* _What you are asked to do_
Repeat the entire listing exactly.

"""

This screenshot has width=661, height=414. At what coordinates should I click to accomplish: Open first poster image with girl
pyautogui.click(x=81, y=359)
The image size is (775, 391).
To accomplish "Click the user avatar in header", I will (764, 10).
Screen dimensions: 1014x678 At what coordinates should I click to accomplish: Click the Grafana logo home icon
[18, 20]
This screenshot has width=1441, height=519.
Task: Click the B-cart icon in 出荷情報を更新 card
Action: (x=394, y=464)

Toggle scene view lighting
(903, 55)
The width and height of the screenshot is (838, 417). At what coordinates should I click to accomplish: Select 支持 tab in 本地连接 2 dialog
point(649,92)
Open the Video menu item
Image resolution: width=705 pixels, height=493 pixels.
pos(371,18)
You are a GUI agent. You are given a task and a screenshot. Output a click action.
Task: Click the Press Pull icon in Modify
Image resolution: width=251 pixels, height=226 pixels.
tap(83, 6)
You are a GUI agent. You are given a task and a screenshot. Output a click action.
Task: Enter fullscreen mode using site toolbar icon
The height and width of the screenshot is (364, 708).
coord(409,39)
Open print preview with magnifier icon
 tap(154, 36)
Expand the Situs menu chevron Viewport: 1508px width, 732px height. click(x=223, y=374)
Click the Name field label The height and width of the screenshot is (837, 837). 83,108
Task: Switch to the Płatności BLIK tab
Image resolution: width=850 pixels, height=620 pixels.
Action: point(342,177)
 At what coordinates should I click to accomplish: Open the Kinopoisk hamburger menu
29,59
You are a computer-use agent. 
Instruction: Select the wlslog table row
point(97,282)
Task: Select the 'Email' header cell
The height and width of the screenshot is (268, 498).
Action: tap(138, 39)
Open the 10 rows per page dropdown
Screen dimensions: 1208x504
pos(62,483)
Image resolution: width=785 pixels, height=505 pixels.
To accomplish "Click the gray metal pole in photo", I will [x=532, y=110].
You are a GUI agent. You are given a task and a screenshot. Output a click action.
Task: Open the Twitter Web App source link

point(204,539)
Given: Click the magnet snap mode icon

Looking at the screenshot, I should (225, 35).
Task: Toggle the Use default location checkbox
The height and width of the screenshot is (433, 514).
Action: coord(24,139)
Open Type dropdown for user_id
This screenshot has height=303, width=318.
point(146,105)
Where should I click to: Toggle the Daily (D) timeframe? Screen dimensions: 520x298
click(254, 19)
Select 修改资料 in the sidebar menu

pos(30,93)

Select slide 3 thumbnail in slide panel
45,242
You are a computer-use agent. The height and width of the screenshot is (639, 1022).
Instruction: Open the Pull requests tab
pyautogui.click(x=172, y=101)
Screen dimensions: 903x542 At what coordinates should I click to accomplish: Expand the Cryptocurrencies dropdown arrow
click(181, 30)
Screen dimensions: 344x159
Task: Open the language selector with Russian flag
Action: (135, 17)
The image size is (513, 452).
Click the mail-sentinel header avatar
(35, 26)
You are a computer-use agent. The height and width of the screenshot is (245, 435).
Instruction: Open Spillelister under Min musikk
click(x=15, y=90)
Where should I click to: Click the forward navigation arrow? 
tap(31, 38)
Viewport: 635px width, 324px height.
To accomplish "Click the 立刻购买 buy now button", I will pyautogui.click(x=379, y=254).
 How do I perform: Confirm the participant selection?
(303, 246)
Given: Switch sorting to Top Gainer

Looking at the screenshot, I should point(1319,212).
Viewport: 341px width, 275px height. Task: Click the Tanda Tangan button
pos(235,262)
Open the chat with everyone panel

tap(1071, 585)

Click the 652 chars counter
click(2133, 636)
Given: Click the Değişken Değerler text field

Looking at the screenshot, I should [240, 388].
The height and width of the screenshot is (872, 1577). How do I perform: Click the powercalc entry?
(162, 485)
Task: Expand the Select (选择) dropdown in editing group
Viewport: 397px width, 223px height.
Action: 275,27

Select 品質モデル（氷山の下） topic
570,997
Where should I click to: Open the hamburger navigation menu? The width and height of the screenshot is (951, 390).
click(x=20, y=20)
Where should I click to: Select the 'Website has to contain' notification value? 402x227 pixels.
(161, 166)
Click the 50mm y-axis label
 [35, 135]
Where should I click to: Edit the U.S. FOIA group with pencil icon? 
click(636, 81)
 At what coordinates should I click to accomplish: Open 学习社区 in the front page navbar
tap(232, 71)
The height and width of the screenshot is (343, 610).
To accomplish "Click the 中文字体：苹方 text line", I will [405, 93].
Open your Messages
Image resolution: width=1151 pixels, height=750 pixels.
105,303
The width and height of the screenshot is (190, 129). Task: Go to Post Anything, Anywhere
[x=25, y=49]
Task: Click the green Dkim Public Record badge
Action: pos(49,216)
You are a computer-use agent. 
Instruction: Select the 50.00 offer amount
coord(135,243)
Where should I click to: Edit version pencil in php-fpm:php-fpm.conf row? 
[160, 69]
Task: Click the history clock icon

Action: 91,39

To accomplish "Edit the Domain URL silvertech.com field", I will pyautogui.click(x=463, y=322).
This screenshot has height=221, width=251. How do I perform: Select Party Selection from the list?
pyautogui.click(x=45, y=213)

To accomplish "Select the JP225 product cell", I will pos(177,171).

"""

* _Final answer_
This screenshot has width=661, height=414. At what coordinates should I click to accomplish: Open first poster image with girl
pyautogui.click(x=81, y=359)
The image size is (775, 391).
To accomplish "Click the user avatar in header", I will (764, 10).
Screen dimensions: 1014x678 At what coordinates should I click to accomplish: Click the Grafana logo home icon
[18, 20]
This screenshot has width=1441, height=519.
Task: Click the B-cart icon in 出荷情報を更新 card
Action: (x=394, y=464)

Toggle scene view lighting
(903, 55)
The width and height of the screenshot is (838, 417). At what coordinates should I click to accomplish: Select 支持 tab in 本地连接 2 dialog
point(649,92)
Open the Video menu item
Image resolution: width=705 pixels, height=493 pixels.
pos(371,18)
You are a GUI agent. You are given a task and a screenshot. Output a click action.
Task: Click the Press Pull icon in Modify
Image resolution: width=251 pixels, height=226 pixels.
tap(83, 6)
You are a GUI agent. You are given a task and a screenshot. Output a click action.
Task: Enter fullscreen mode using site toolbar icon
The height and width of the screenshot is (364, 708).
coord(409,39)
Open print preview with magnifier icon
 tap(154, 36)
Expand the Situs menu chevron Viewport: 1508px width, 732px height. click(x=223, y=374)
Click the Name field label The height and width of the screenshot is (837, 837). 83,108
Task: Switch to the Płatności BLIK tab
Image resolution: width=850 pixels, height=620 pixels.
Action: point(342,177)
 At what coordinates should I click to accomplish: Open the Kinopoisk hamburger menu
29,59
You are a computer-use agent. 
Instruction: Select the wlslog table row
point(97,282)
Task: Select the 'Email' header cell
The height and width of the screenshot is (268, 498).
Action: tap(138, 39)
Open the 10 rows per page dropdown
Screen dimensions: 1208x504
pos(62,483)
Image resolution: width=785 pixels, height=505 pixels.
To accomplish "Click the gray metal pole in photo", I will [x=532, y=110].
You are a GUI agent. You are given a task and a screenshot. Output a click action.
Task: Open the Twitter Web App source link

point(204,539)
Given: Click the magnet snap mode icon

Looking at the screenshot, I should (225, 35).
Task: Toggle the Use default location checkbox
The height and width of the screenshot is (433, 514).
Action: coord(24,139)
Open Type dropdown for user_id
This screenshot has height=303, width=318.
point(146,105)
Where should I click to: Toggle the Daily (D) timeframe? Screen dimensions: 520x298
click(254, 19)
Select 修改资料 in the sidebar menu

pos(30,93)

Select slide 3 thumbnail in slide panel
45,242
You are a computer-use agent. The height and width of the screenshot is (639, 1022).
Instruction: Open the Pull requests tab
pyautogui.click(x=172, y=101)
Screen dimensions: 903x542 At what coordinates should I click to accomplish: Expand the Cryptocurrencies dropdown arrow
click(181, 30)
Screen dimensions: 344x159
Task: Open the language selector with Russian flag
Action: (135, 17)
The image size is (513, 452).
Click the mail-sentinel header avatar
(35, 26)
You are a computer-use agent. The height and width of the screenshot is (245, 435).
Instruction: Open Spillelister under Min musikk
click(x=15, y=90)
Where should I click to: Click the forward navigation arrow? 
tap(31, 38)
Viewport: 635px width, 324px height.
To accomplish "Click the 立刻购买 buy now button", I will pyautogui.click(x=379, y=254).
 How do I perform: Confirm the participant selection?
(303, 246)
Given: Switch sorting to Top Gainer

Looking at the screenshot, I should point(1319,212).
Viewport: 341px width, 275px height. Task: Click the Tanda Tangan button
pos(235,262)
Open the chat with everyone panel

tap(1071, 585)

Click the 652 chars counter
click(2133, 636)
Given: Click the Değişken Değerler text field

Looking at the screenshot, I should [240, 388].
The height and width of the screenshot is (872, 1577). How do I perform: Click the powercalc entry?
(162, 485)
Task: Expand the Select (选择) dropdown in editing group
Viewport: 397px width, 223px height.
Action: 275,27

Select 品質モデル（氷山の下） topic
570,997
Where should I click to: Open the hamburger navigation menu? The width and height of the screenshot is (951, 390).
click(x=20, y=20)
Where should I click to: Select the 'Website has to contain' notification value? 402x227 pixels.
(161, 166)
Click the 50mm y-axis label
 [35, 135]
Where should I click to: Edit the U.S. FOIA group with pencil icon? 
click(636, 81)
 At what coordinates should I click to accomplish: Open 学习社区 in the front page navbar
tap(232, 71)
The height and width of the screenshot is (343, 610).
To accomplish "Click the 中文字体：苹方 text line", I will [405, 93].
Open your Messages
Image resolution: width=1151 pixels, height=750 pixels.
105,303
The width and height of the screenshot is (190, 129). Task: Go to Post Anything, Anywhere
[x=25, y=49]
Task: Click the green Dkim Public Record badge
Action: pos(49,216)
You are a computer-use agent. 
Instruction: Select the 50.00 offer amount
coord(135,243)
Where should I click to: Edit version pencil in php-fpm:php-fpm.conf row? 
[160, 69]
Task: Click the history clock icon

Action: 91,39

To accomplish "Edit the Domain URL silvertech.com field", I will pyautogui.click(x=463, y=322).
This screenshot has height=221, width=251. How do I perform: Select Party Selection from the list?
pyautogui.click(x=45, y=213)

To accomplish "Select the JP225 product cell", I will pos(177,171).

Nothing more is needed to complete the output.